◆ **Task instructions**
Can you copy out every one of the records below word for word, leaving out the pictures?

◆ **Records to use**
start

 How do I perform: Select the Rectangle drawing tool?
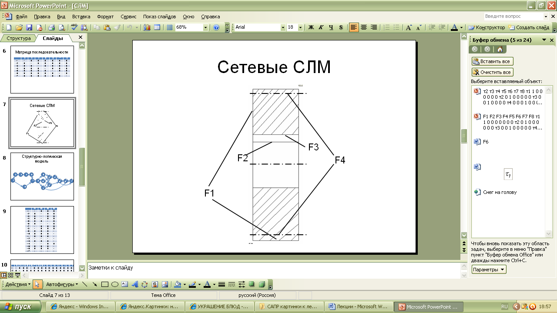104,285
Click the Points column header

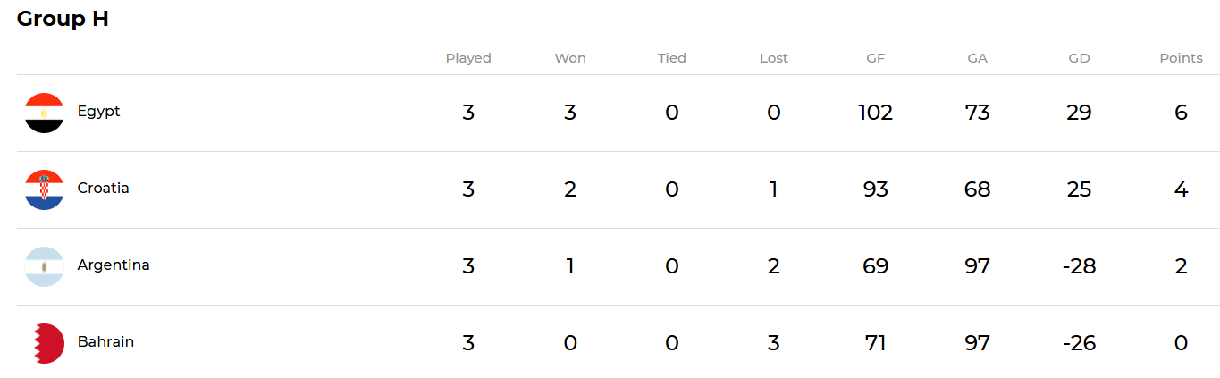click(1182, 58)
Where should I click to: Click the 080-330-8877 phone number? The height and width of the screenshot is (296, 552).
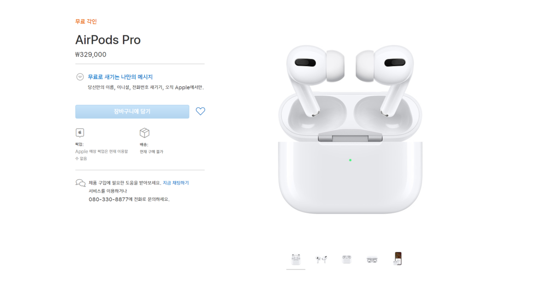(109, 199)
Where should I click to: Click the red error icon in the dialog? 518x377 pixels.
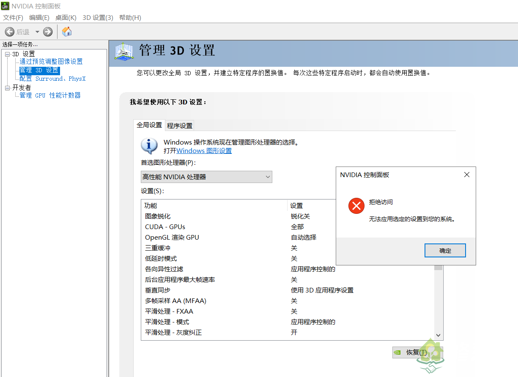pyautogui.click(x=356, y=205)
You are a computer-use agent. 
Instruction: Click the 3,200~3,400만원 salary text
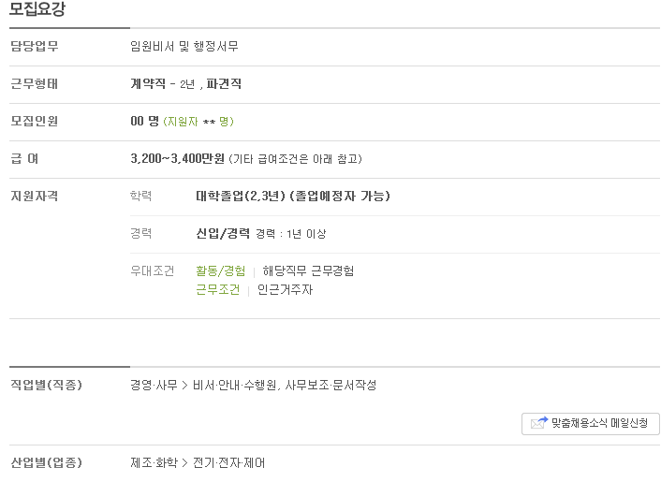pos(178,159)

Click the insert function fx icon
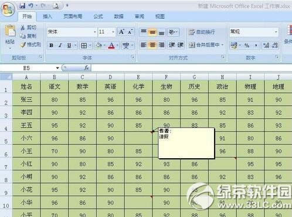pos(87,68)
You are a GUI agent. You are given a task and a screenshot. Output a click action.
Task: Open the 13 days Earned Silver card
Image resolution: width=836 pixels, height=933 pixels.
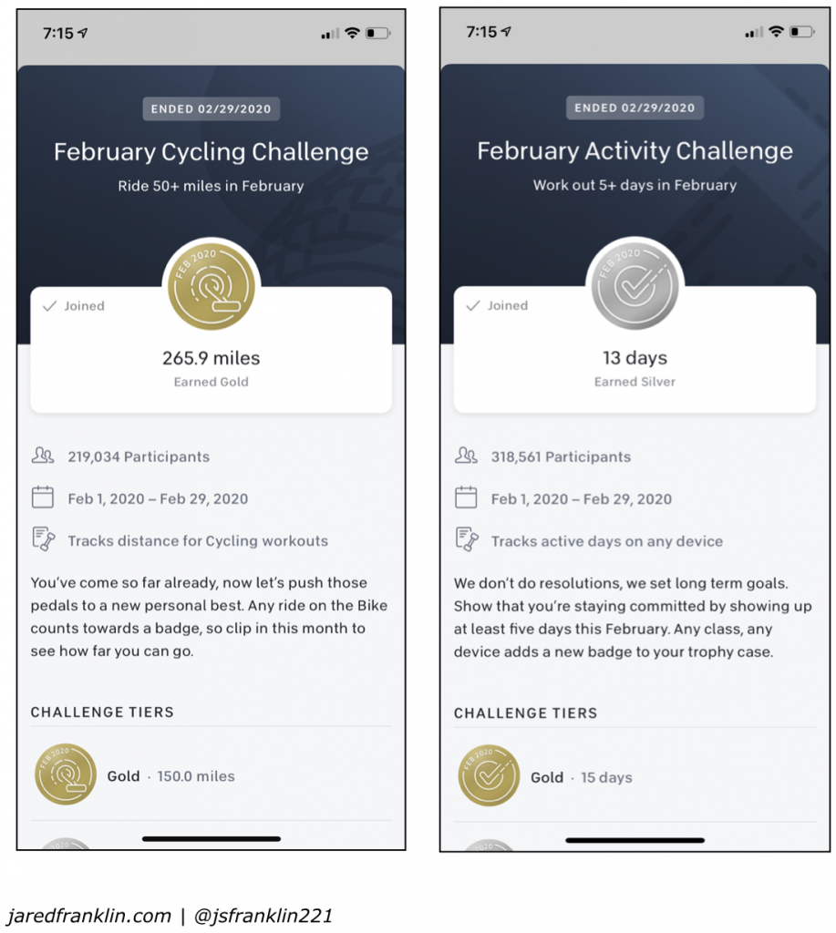(635, 367)
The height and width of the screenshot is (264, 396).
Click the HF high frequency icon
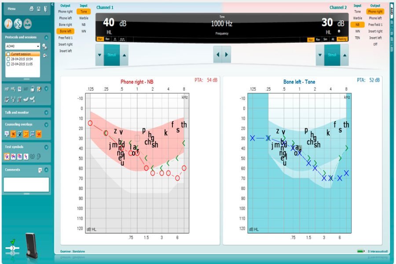click(7, 89)
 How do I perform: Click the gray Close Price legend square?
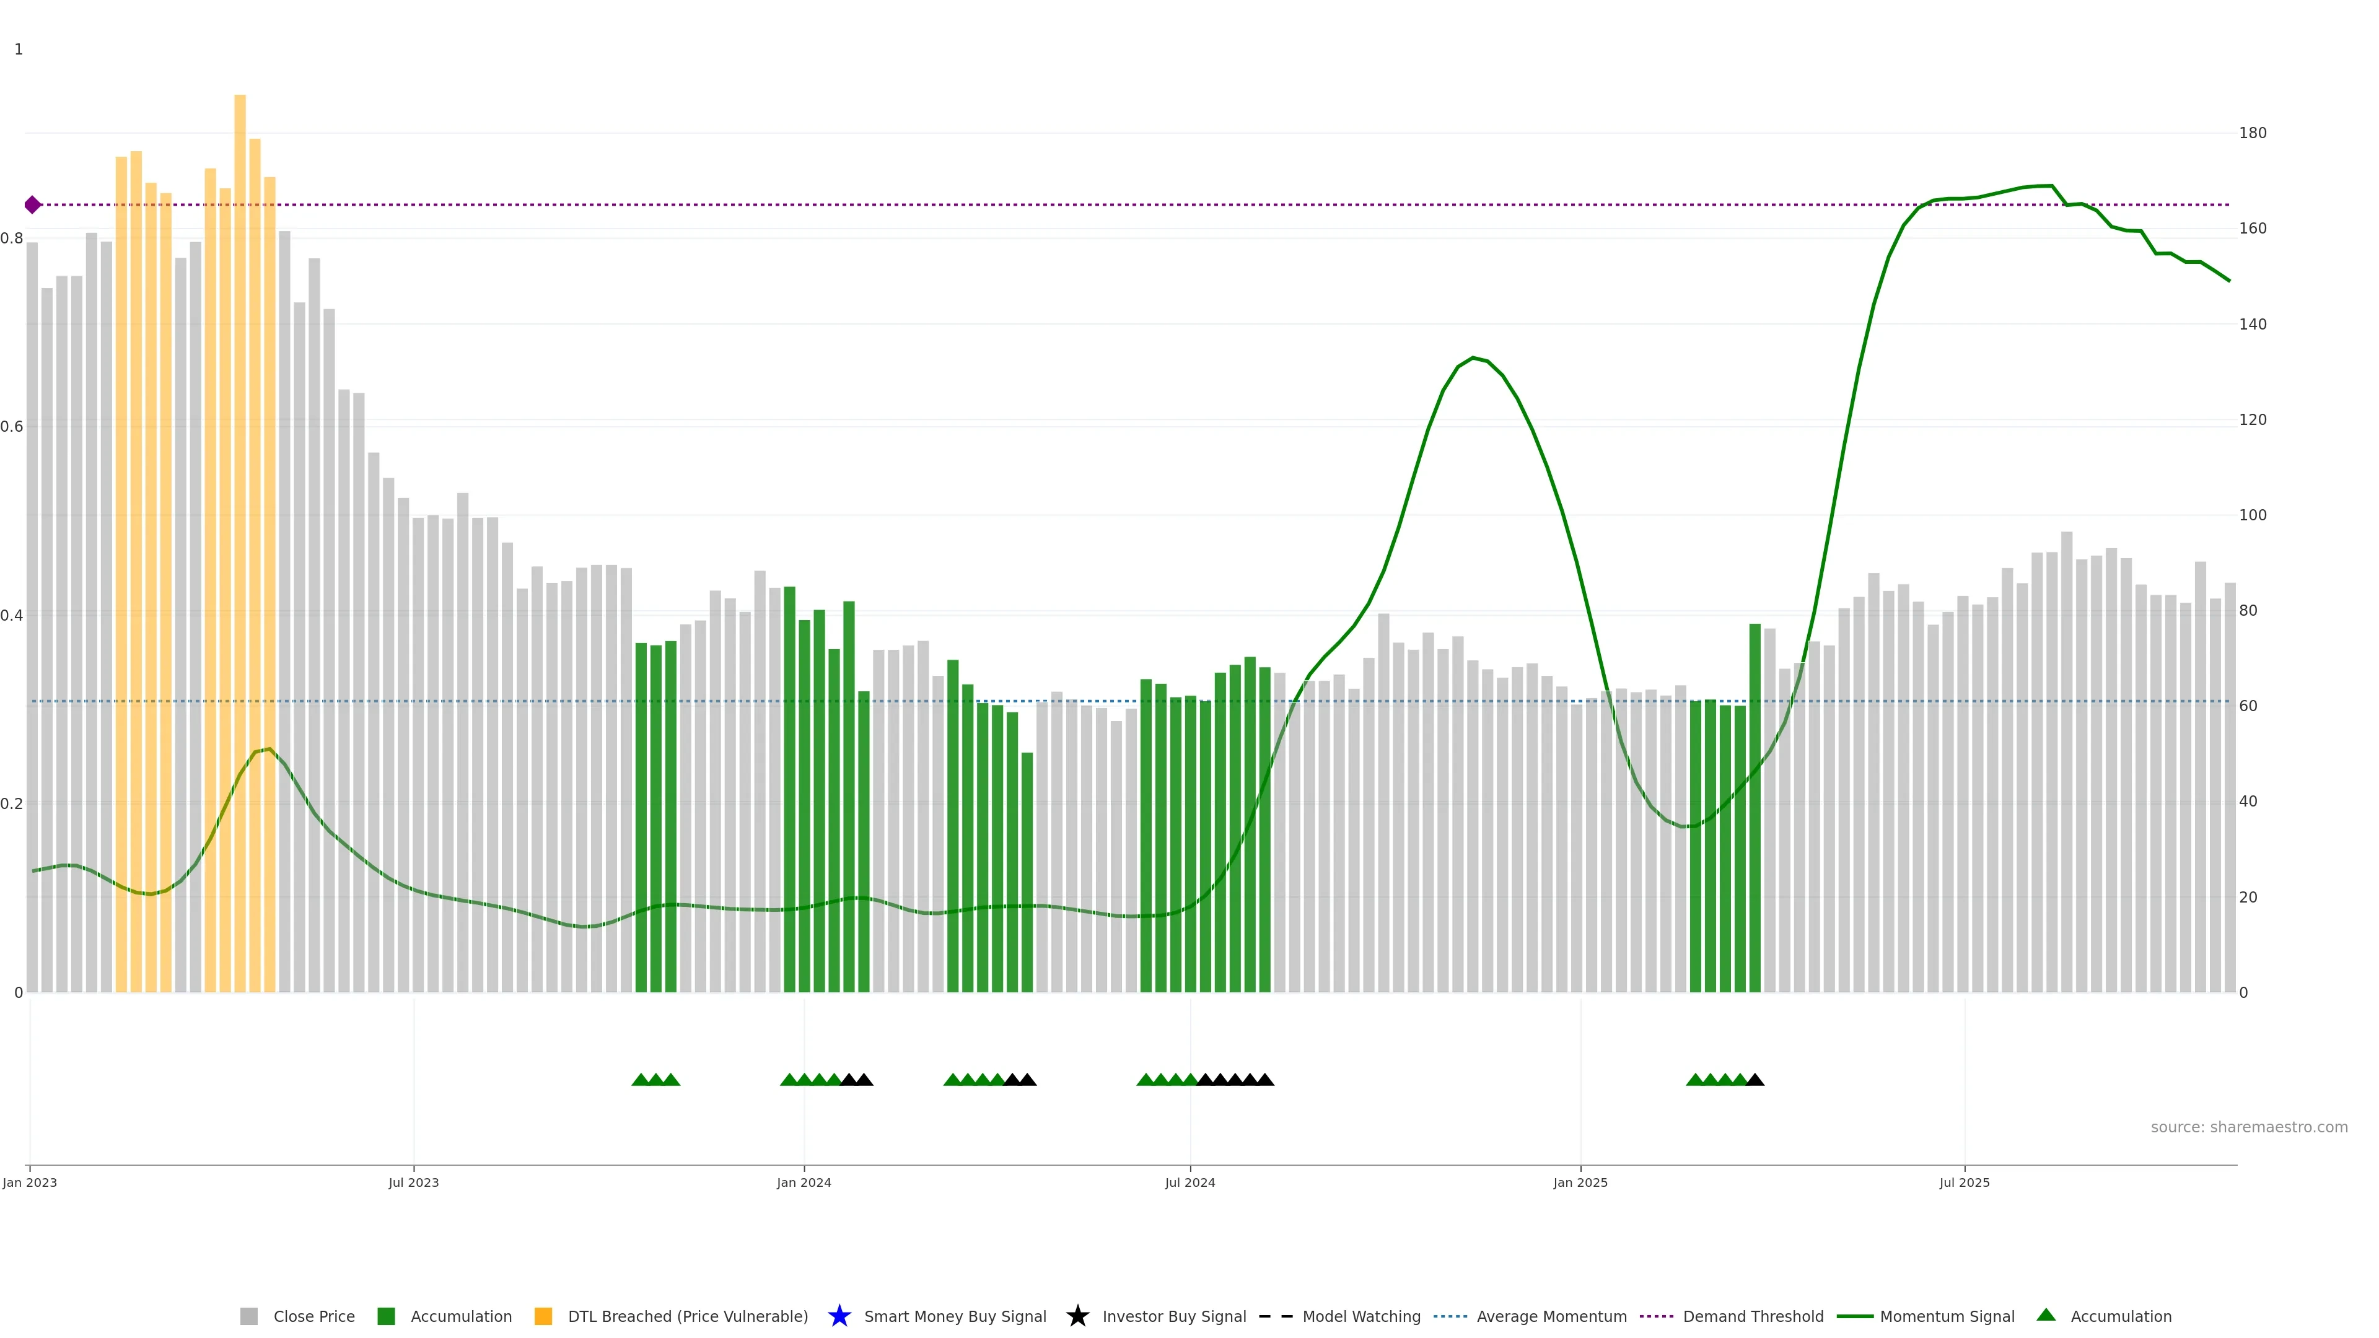tap(249, 1316)
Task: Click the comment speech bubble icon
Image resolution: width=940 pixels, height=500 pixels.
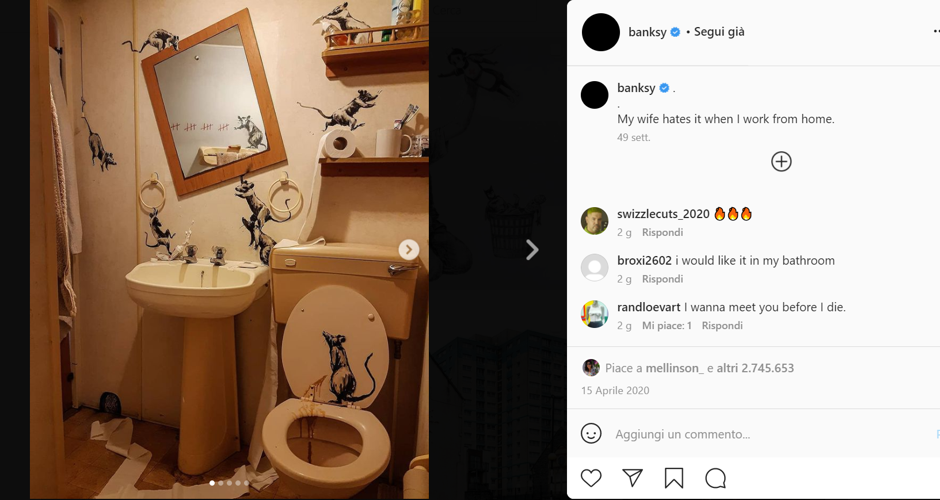Action: click(x=716, y=478)
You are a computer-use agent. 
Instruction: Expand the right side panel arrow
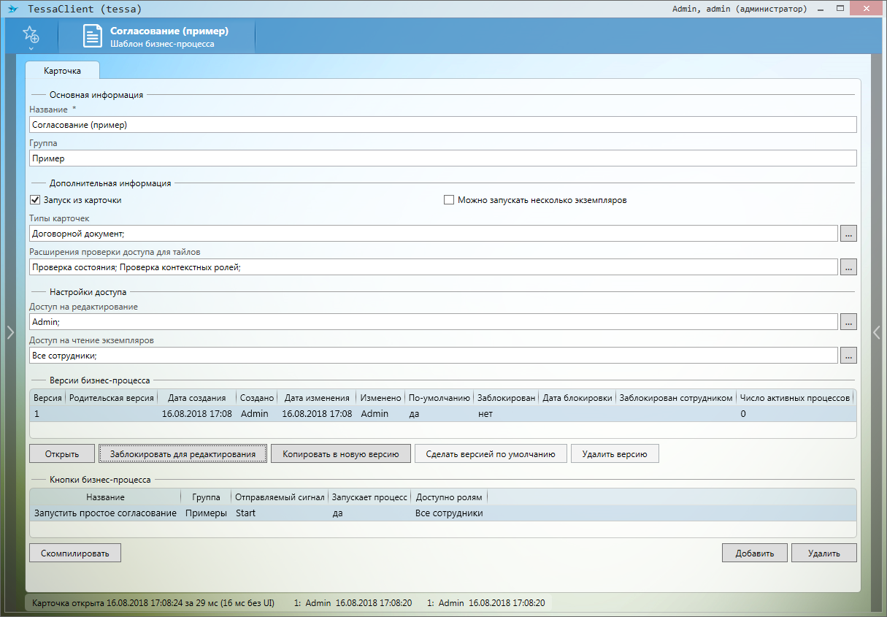(877, 332)
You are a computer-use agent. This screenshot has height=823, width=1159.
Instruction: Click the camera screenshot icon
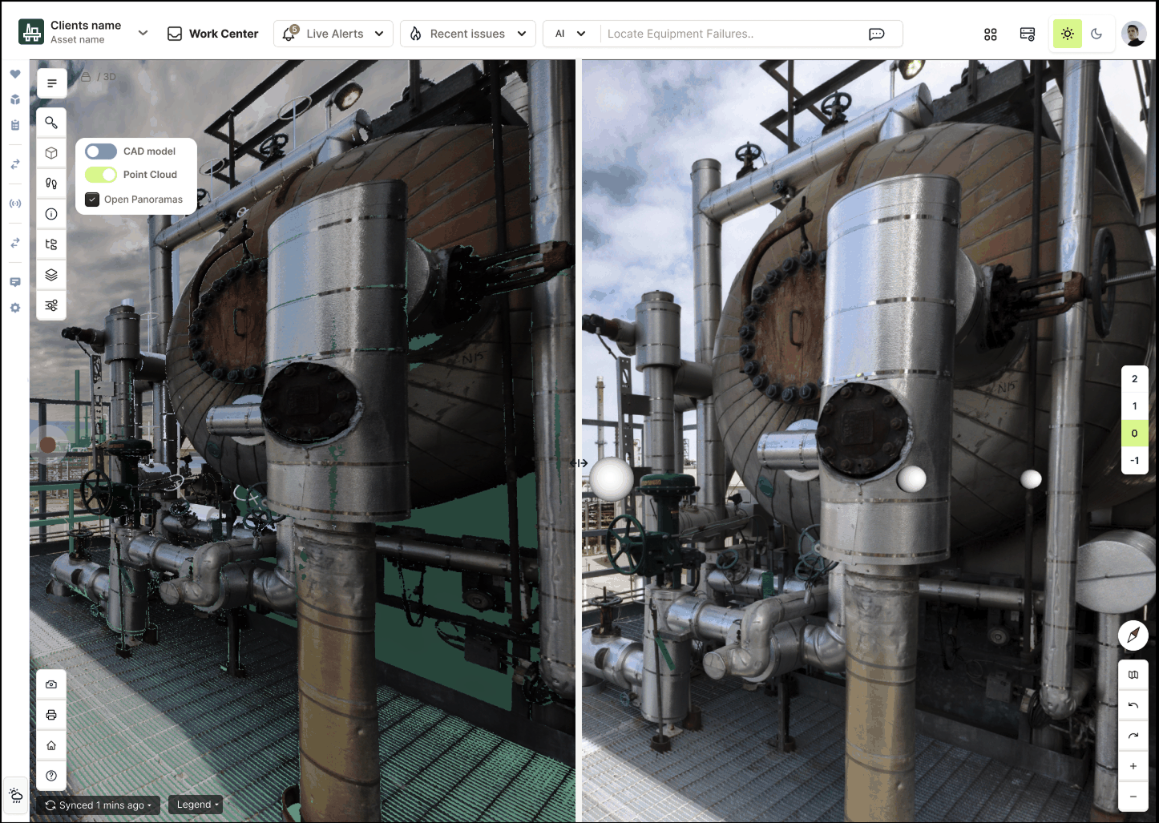(x=51, y=684)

end

◆ **Worked solution**
 How do I perform: Select the Rectangle drawing tool?
104,285
Click the Points column header

click(1182, 58)
Where should I click to: Click the 080-330-8877 phone number? The height and width of the screenshot is (296, 552).
(109, 199)
Where should I click to: Click the red error icon in the dialog? 518x377 pixels.
pyautogui.click(x=356, y=205)
You are a computer-use agent. 
Instruction: Click the 3,200~3,400만원 salary text
pos(178,159)

Click the insert function fx icon
pos(87,68)
You are a GUI agent. You are given a task and a screenshot. Output a click action.
Task: Open the 13 days Earned Silver card
Image resolution: width=836 pixels, height=933 pixels.
(635, 367)
The height and width of the screenshot is (264, 396).
Click the HF high frequency icon
click(7, 89)
 How do I perform: Click the gray Close Price legend square?
tap(249, 1316)
Task: Click the comment speech bubble icon
Image resolution: width=940 pixels, height=500 pixels.
Action: click(x=716, y=478)
You are a computer-use agent. 
Instruction: Expand the right side panel arrow
(877, 332)
You are a computer-use agent. This screenshot has height=823, width=1159.
Instruction: Click the camera screenshot icon
(x=51, y=684)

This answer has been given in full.